_Stored records:_
* * * *
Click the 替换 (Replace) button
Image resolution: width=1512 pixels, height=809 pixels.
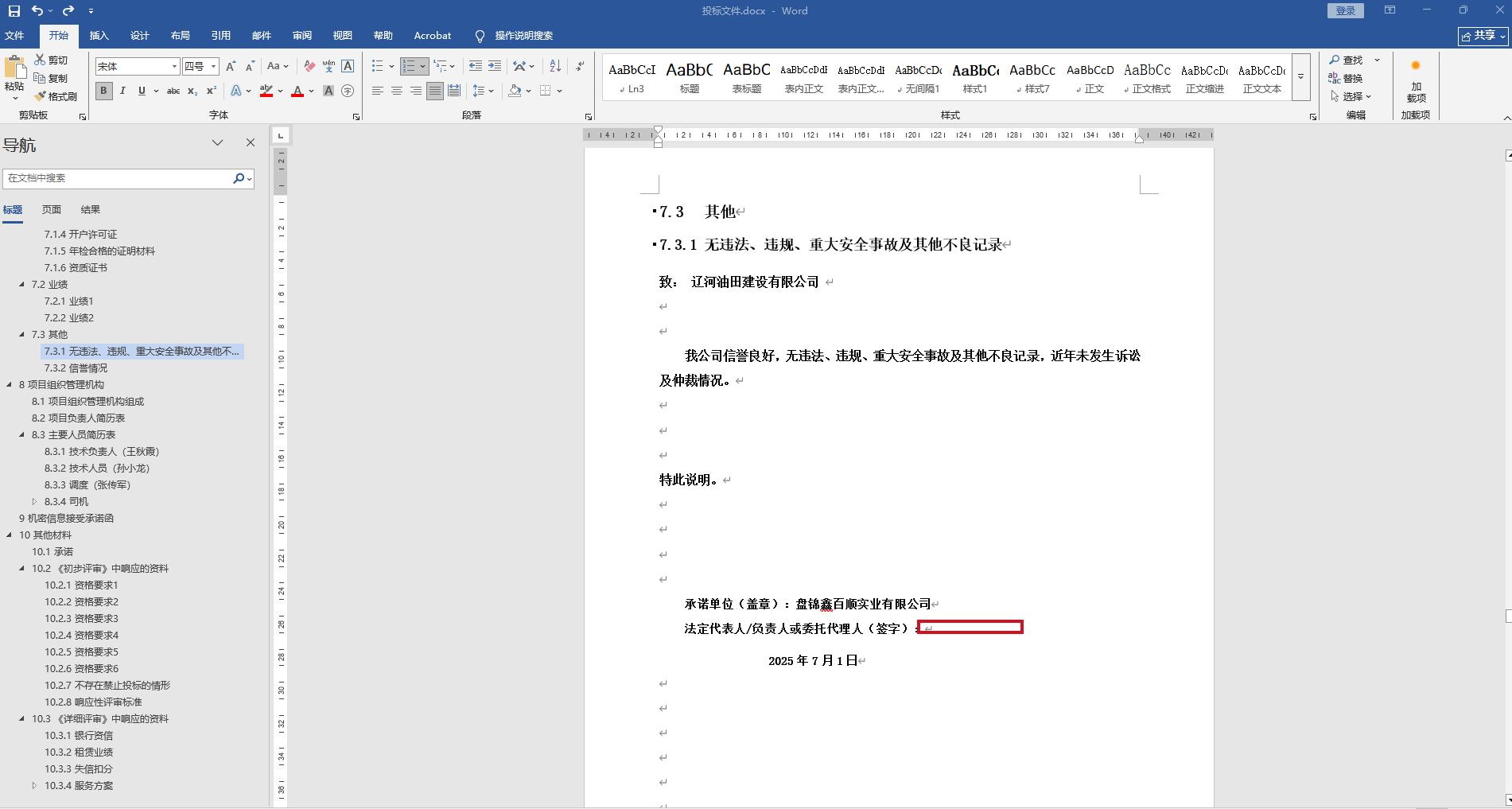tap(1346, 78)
* * * *
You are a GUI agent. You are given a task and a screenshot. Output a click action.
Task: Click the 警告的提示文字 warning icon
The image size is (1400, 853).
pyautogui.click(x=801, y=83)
* * * *
_Job:_ Present the lines of the records from the line that contains "You are a GUI" through the line that contains "pyautogui.click(x=801, y=83)", both included, as a numbered list with blank lines omitted.

_Solution:_
1. You are a GUI agent. You are given a task and a screenshot. Output a click action.
2. Task: Click the 警告的提示文字 warning icon
3. The image size is (1400, 853).
4. pyautogui.click(x=801, y=83)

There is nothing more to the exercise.